START Material shown

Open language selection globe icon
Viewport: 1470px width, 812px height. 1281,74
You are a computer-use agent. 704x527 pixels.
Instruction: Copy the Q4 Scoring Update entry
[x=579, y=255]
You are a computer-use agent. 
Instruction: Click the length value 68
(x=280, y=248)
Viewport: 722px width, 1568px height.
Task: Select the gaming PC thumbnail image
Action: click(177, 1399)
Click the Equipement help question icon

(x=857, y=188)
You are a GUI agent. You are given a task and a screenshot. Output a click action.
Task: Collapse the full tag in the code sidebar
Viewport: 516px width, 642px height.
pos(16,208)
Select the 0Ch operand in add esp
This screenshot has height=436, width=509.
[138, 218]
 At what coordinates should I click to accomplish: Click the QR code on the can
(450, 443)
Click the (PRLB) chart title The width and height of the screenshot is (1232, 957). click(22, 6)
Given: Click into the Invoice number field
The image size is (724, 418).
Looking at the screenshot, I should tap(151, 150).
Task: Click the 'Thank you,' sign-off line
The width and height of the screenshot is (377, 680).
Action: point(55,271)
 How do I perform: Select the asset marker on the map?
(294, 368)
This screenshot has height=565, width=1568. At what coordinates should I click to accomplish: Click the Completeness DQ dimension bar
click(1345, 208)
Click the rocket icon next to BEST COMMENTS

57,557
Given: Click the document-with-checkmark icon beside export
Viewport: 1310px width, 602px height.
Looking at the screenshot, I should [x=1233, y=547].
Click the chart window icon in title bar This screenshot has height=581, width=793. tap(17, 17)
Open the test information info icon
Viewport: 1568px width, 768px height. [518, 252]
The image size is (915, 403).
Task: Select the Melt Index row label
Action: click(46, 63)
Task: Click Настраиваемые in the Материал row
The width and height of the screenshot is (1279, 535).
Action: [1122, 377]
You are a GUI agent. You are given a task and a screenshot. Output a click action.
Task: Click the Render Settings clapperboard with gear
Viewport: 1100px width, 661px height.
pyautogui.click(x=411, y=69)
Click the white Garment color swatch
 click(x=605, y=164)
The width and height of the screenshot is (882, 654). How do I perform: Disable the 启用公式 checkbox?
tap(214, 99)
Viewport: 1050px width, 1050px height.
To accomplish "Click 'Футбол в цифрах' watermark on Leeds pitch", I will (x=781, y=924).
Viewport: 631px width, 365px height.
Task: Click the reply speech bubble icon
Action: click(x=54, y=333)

END Material shown

The problem: Respond with one number, namely the count of lines in the entries above that hold the word "title".

Solution for this task: 2